Set task 1.
Reproduce everything in the newsletter from "Happy 92nd birthday" down to "to sell off.", renaming "Fed" as "Federal Reserve" wherever it occurs.
Set task 2.
According to the newsletter, what is the name of the flagship podcast that Stig and Preston founded?

Passage provided.
━━━━━━━━━━━━━━━━
Warren Buffett: 92 Years of Wisdom
30 August 2022
Hi, The Investor’s Podcast Network Community!
Welcome back to We Study Markets!
Happy 92nd birthday to Warren Buffett — the main inspiration for Stig and Preston in founding our flagship podcast, We Study Billionaires. We are immeasurably grateful for his contribution to the business and investing community.
We decided to honor him by compiling a selection of our 92 favorite Buffett quotes below, and we hope you enjoy reading them as much as we enjoyed putting them together.
Stocks fell for the third straight day, with the Nasdaq and S&P 500 both falling over 1% as investors remain unsettled by the Fed’s stated resolve to fight inflation.
*As of market close at 4 pm EST
Today, we’ll discuss China Evergrande debt restructuring plans, a new payments platform from the Fed, the most recent labor market report and why it caused markets to sell off.
Lastly, after you read today’s newsletter, please take a moment to fill out our reader survey — this helps us better create content for you.
━━━━━━━━━━━━━━━━
Data supplied.
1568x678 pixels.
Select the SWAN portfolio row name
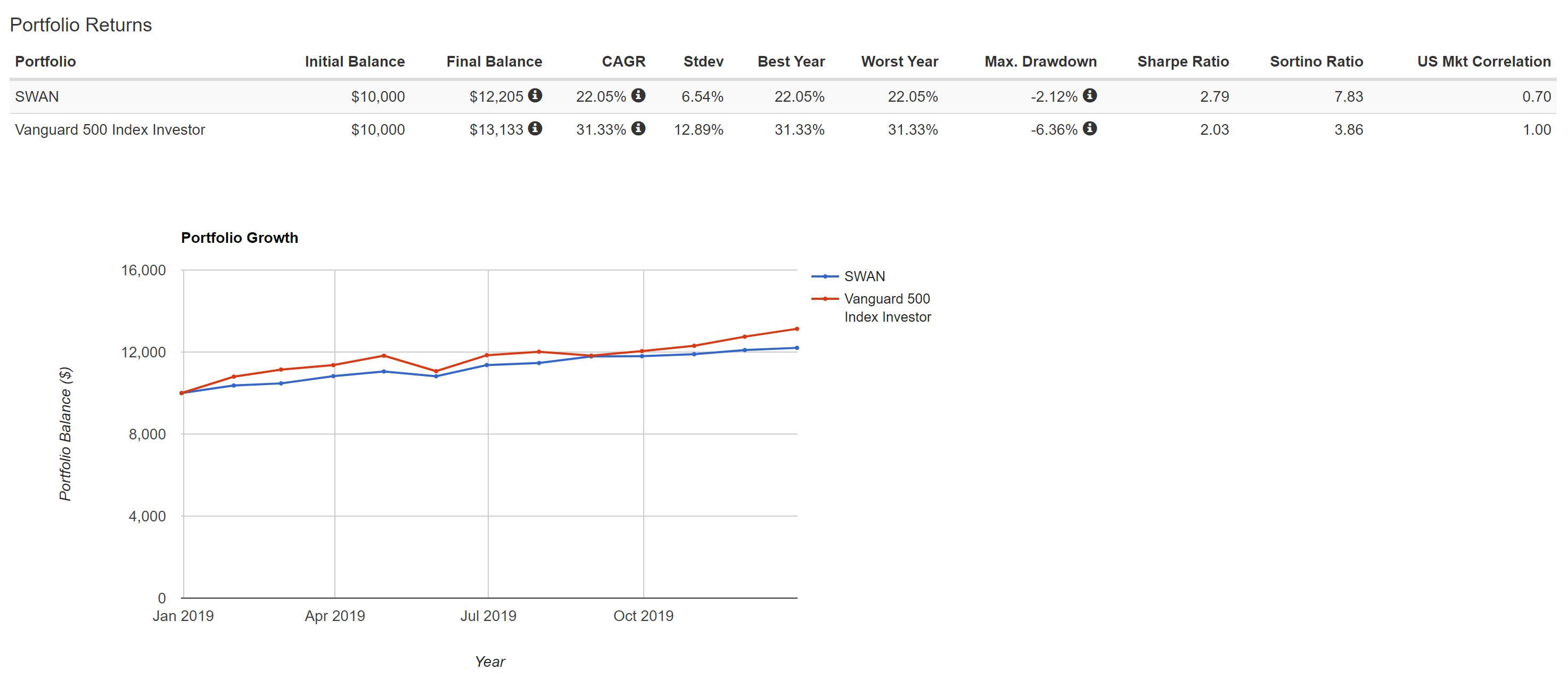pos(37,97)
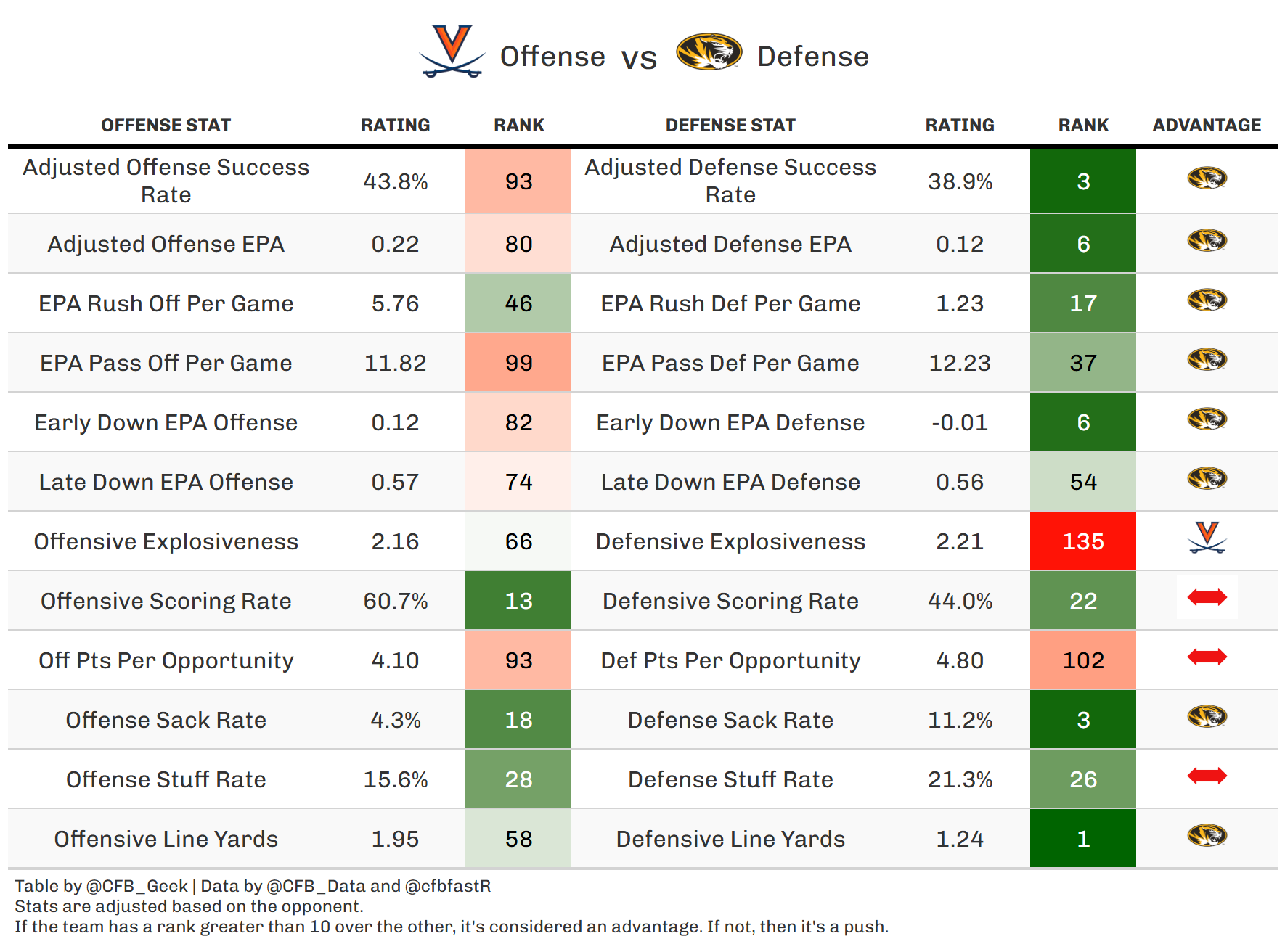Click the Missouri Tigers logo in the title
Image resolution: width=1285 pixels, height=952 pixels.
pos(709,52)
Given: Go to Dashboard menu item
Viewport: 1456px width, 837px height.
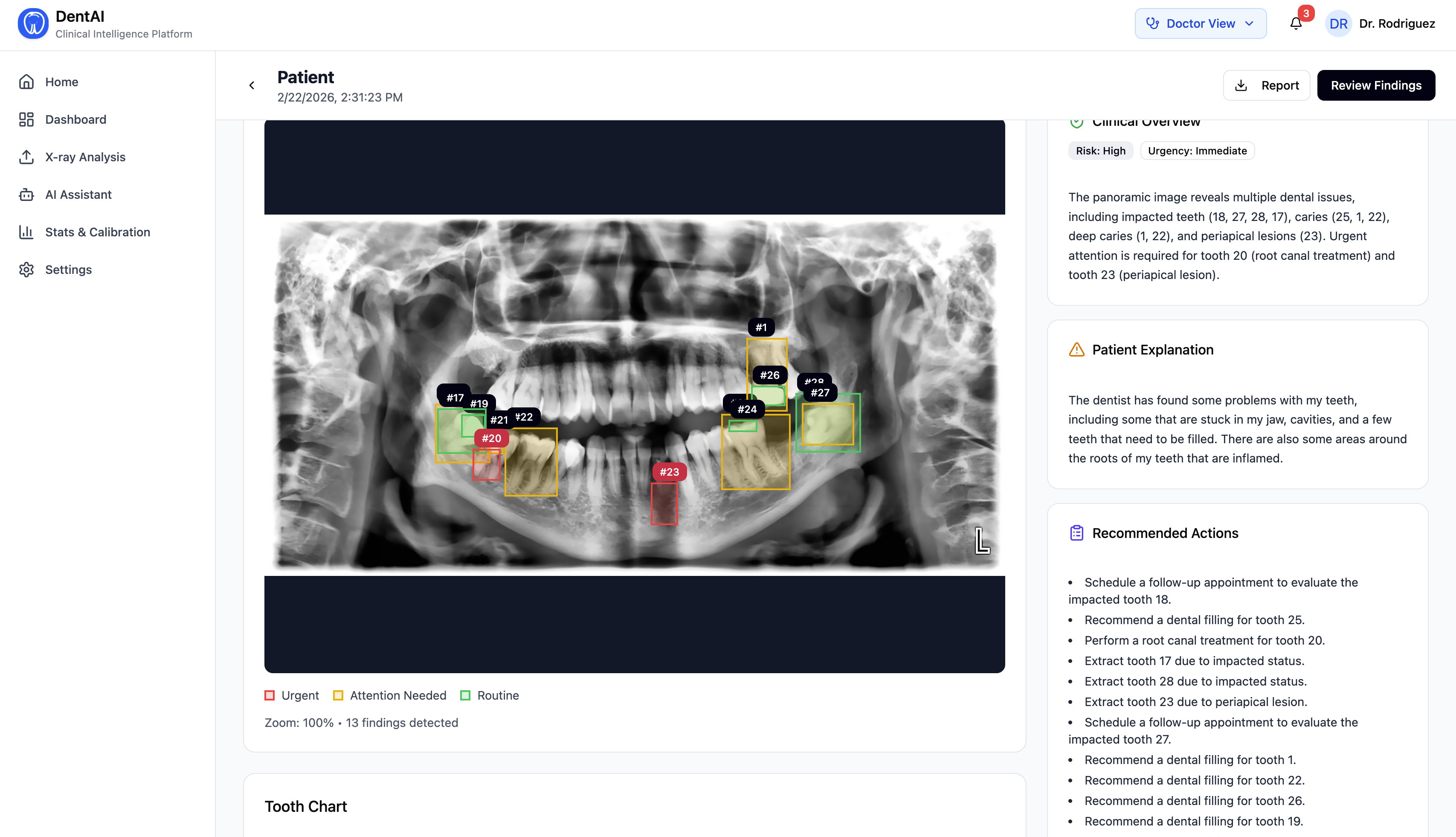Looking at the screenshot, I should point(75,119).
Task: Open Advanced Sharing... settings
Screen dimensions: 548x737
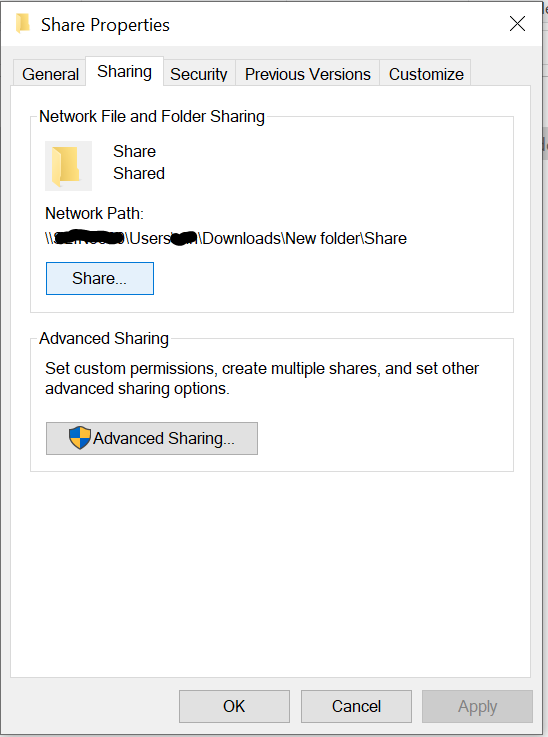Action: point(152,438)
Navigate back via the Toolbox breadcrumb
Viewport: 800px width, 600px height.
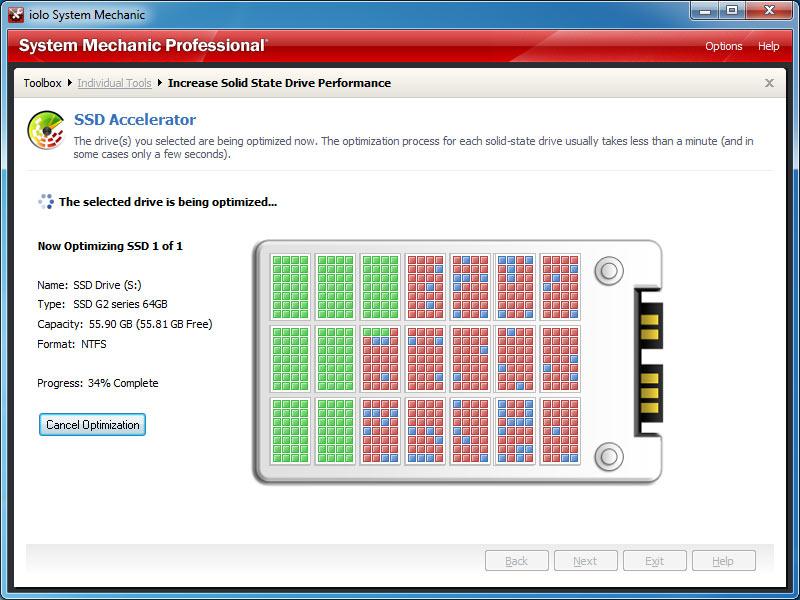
━━━━━━━━━━━━━━━━
Correct output 1.
Happy 92nd birthday to Warren Buffett — the main inspiration for Stig and Preston in founding our flagship podcast, We Study Billionaires. We are immeasurably grateful for his contribution to the business and investing community.
We decided to honor him by compiling a selection of our 92 favorite Buffett quotes below, and we hope you enjoy reading them as much as we enjoyed putting them together.
Stocks fell for the third straight day, with the Nasdaq and S&P 500 both falling over 1% as investors remain unsettled by the Federal Reserve’s stated resolve to fight inflation.
*As of market close at 4 pm EST
Today, we’ll discuss China Evergrande debt restructuring plans, a new payments platform from the Federal Reserve, the most recent labor market report and why it caused markets to sell off.

Correct output 2.
We Study Billionaires